Exercise: The result should be the lines from the one holding "Where should I" to the end of the records below, repeated exactly. No pictures.

** Available data follows **

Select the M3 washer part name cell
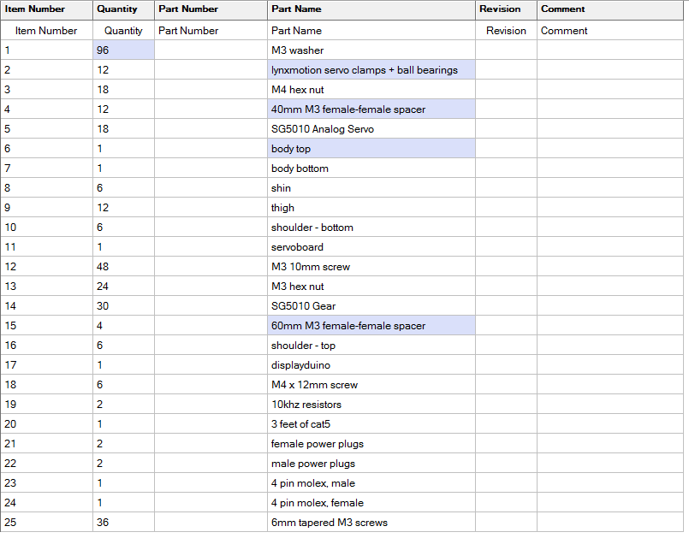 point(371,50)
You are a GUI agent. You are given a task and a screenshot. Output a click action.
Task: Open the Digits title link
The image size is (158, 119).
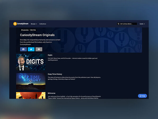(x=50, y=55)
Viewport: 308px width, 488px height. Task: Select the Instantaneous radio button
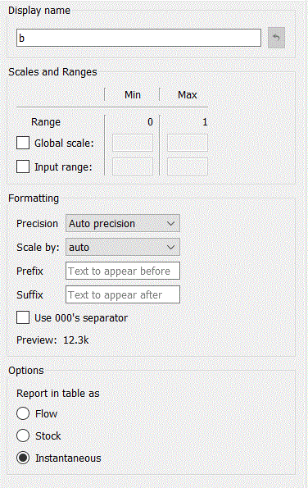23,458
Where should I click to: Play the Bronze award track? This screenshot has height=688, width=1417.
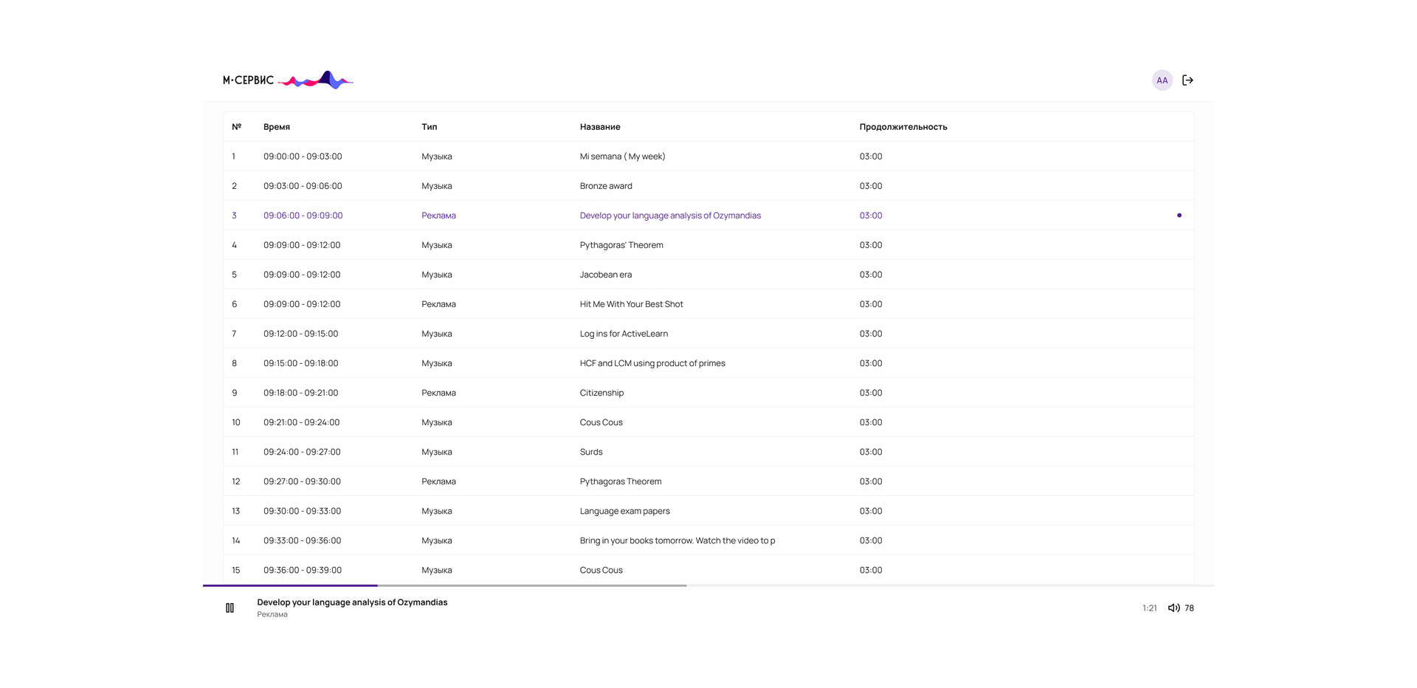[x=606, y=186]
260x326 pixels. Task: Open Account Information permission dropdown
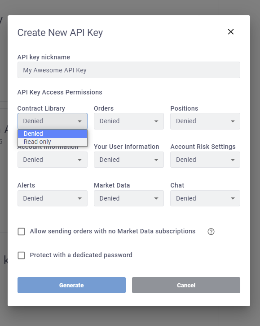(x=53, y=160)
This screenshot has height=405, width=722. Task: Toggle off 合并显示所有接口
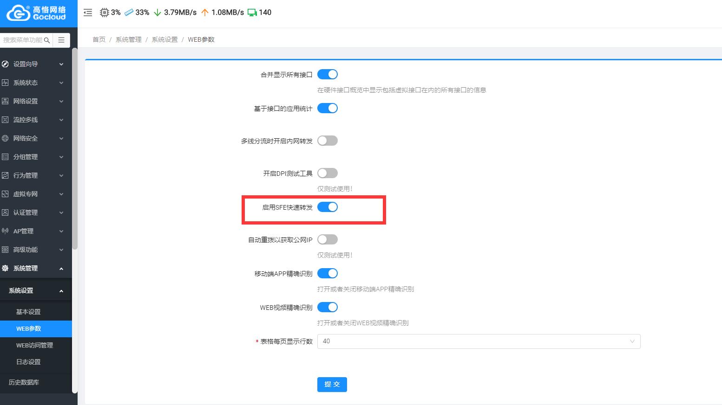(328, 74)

** End of Available data **

Finished task:
Where should I click to: Play the Bronze award track? This screenshot has height=688, width=1417.
[x=606, y=186]
260x326 pixels. Task: Open Account Information permission dropdown
(x=53, y=160)
This screenshot has height=405, width=722. Task: Toggle off 合并显示所有接口
(328, 74)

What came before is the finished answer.